StepAudioEditX - Clone 🎤

Zero-shot voice cloning tool in ComfyUI for generating new audio from reference samples.

StepAudioEditX - Clone 🎤:

The StepAudio_VoiceClone node is a powerful tool designed for zero-shot voice cloning, allowing you to replicate a voice from a reference audio sample and generate new audio content in that cloned voice. This node is implemented natively in ComfyUI, ensuring a seamless and efficient experience without the need for JavaScript dependencies. It leverages advanced machine learning techniques to capture the unique characteristics of a voice from a short audio clip and apply them to new text, producing high-quality 24kHz audio output using the CosyVoice vocoder. This capability is particularly beneficial for AI artists and creators looking to maintain consistency in voiceovers or create personalized audio content without requiring extensive voice samples.

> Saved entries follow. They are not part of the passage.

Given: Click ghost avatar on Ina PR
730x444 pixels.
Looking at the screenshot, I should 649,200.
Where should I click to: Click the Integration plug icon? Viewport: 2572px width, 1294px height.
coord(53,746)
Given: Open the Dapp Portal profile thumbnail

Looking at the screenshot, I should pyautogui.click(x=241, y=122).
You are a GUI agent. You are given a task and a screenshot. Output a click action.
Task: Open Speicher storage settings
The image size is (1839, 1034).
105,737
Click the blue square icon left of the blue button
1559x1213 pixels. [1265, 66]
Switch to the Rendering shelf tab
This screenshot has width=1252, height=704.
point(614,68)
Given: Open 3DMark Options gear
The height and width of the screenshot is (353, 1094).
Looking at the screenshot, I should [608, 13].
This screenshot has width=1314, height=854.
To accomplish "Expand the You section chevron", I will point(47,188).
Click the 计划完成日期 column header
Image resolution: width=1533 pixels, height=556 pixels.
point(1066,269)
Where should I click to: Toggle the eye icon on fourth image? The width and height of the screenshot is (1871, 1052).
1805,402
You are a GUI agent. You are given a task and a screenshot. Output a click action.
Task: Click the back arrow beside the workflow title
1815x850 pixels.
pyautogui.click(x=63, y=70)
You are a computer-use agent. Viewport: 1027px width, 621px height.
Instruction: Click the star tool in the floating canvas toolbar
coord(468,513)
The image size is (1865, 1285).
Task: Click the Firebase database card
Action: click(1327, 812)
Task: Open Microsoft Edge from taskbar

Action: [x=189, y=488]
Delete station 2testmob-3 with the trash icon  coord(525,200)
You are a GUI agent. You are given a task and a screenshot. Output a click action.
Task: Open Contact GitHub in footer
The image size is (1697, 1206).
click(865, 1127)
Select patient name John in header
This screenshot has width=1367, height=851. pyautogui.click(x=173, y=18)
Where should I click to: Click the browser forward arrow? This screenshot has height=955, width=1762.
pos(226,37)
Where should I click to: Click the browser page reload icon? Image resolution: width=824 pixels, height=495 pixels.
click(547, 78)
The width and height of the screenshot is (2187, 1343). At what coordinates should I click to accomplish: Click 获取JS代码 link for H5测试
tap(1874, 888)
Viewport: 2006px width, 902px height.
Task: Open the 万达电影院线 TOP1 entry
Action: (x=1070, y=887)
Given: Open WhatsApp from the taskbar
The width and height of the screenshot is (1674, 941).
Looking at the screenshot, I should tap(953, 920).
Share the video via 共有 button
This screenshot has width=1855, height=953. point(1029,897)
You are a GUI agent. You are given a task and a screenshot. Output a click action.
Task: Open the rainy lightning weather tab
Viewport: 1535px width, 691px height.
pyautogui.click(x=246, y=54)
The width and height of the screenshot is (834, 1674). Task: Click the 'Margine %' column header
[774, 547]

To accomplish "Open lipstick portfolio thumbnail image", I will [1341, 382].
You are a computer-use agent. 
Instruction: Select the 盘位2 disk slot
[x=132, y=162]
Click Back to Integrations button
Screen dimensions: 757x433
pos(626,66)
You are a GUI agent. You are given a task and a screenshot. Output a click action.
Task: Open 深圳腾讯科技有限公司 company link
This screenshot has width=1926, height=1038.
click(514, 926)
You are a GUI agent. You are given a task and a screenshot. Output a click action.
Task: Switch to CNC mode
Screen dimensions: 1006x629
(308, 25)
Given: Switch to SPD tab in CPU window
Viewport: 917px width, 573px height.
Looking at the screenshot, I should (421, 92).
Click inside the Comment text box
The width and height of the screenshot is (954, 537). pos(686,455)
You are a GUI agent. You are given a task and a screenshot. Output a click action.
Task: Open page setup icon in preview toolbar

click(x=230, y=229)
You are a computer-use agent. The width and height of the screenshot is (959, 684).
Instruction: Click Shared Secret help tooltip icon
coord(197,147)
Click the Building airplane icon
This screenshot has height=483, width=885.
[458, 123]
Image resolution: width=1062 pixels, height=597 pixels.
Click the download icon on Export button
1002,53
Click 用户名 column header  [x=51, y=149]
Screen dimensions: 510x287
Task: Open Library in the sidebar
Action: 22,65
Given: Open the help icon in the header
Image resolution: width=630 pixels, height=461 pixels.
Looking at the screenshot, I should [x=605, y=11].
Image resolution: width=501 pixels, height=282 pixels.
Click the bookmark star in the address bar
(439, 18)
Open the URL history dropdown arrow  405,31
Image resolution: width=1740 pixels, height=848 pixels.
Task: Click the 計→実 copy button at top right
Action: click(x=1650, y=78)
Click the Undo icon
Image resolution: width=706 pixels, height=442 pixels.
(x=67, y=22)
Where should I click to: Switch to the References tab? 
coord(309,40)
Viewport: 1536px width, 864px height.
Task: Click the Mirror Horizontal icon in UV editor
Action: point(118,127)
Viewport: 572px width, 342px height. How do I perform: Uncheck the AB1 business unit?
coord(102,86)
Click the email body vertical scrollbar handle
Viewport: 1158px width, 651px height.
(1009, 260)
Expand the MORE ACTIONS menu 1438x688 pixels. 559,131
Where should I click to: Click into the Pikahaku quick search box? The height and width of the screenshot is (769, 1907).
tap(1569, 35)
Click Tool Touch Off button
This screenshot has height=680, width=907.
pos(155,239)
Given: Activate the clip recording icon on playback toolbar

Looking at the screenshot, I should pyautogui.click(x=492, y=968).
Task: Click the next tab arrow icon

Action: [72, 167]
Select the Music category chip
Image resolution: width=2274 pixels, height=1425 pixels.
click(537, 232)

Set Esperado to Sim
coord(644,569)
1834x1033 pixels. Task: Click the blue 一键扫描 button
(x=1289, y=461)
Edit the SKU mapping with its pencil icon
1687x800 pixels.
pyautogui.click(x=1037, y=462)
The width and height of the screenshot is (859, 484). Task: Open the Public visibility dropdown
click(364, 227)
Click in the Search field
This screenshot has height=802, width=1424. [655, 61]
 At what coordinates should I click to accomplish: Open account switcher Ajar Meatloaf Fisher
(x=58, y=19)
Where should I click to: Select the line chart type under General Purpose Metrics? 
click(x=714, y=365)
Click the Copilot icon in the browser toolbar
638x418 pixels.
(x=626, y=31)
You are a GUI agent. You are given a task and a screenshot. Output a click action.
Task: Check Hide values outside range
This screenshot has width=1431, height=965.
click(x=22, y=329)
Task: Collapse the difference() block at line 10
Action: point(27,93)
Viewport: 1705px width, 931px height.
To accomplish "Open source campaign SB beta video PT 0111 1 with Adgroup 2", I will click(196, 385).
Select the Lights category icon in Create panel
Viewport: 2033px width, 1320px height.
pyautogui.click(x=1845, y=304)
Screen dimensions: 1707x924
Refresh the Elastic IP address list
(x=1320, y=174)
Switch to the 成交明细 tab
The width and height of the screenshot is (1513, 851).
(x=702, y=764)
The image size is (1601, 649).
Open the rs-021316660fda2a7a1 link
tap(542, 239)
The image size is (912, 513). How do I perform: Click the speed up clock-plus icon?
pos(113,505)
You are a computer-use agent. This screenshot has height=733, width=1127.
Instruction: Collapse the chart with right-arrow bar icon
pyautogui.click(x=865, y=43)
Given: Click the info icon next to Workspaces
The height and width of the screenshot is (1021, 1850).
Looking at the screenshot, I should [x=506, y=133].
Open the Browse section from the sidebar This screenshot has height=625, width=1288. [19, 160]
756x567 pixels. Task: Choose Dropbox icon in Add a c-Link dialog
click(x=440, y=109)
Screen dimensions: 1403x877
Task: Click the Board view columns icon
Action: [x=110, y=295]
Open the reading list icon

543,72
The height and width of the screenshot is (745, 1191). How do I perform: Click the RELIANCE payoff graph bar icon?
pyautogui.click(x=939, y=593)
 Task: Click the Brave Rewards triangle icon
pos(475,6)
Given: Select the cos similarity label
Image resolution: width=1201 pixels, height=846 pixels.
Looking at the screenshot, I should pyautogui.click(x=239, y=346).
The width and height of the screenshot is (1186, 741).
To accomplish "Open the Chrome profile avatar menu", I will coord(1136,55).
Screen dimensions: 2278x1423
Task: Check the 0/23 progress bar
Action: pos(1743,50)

StepAudioEditX - Clone 🎤 Input Parameters:

prompt_text

The prompt_text parameter is the transcript of the reference audio. It serves as a textual representation of the audio content you wish to clone. This parameter is crucial as it helps the model understand the phonetic and linguistic characteristics of the reference voice. The input should be a non-empty string, and providing an accurate transcript will enhance the quality of the voice cloning process.

target_text

The target_text parameter specifies the text you want to generate in the cloned voice. This is the new content that will be spoken in the voice captured from the reference audio. It is essential to provide a clear and concise text input, as this will directly influence the output audio. The input should be a non-empty string to ensure successful execution.

model_path

The model_path parameter indicates the location of the voice cloning model to be used. This path must be correctly specified to load the appropriate model for the cloning process. If the model is not found, the node will not function correctly, so ensure the path is accurate and the model is available.

device

The device parameter determines the hardware on which the model will run, such as cpu or cuda for GPU acceleration. Selecting the appropriate device can significantly impact the performance and speed of the voice cloning process.

torch_dtype

The torch_dtype parameter specifies the data type used by PyTorch during model execution, such as float32 or float16. This can affect the precision and memory usage of the model, with lower precision types potentially offering faster performance at the cost of some accuracy.

quantization

The quantization parameter controls whether model quantization is applied, which can reduce the model size and speed up inference. This is particularly useful for running models on devices with limited resources.

attention_mechanism

The attention_mechanism parameter defines the type of attention mechanism used in the model, which can influence the model's ability to focus on different parts of the input text during generation. This can affect the naturalness and coherence of the output audio.

temperature

The temperature parameter is a float value that controls the randomness of the audio generation process. Lower values result in more deterministic outputs, while higher values introduce more variability and creativity in the generated audio.

do_sample

The do_sample parameter is a boolean that determines whether sampling is used during audio generation. Enabling sampling can lead to more diverse outputs, while disabling it results in more consistent and predictable audio.

max_new_tokens

The max_new_tokens parameter sets the maximum number of tokens to generate in the output audio. This limits the length of the generated content and can be adjusted based on the desired output length.

longform_chunking

The longform_chunking parameter is a boolean that enables chunking for long-form audio generation. This helps manage memory usage and maintain quality when generating extended audio content.

seed

The seed parameter is an integer used to initialize the random number generator, ensuring reproducibility of the audio generation process. By setting a specific seed, you can achieve consistent results across different runs.

keep_model_in_vram

The keep_model_in_vram parameter is a boolean that determines whether the model should remain in VRAM after execution. Keeping the model in VRAM can speed up subsequent operations but may consume more memory.

prompt_audio

The prompt_audio parameter is the reference audio input, provided as a ComfyUI AUDIO dictionary. This audio sample is analyzed to extract the voice characteristics needed for cloning. It is a mandatory input, and the absence of this parameter will result in an error.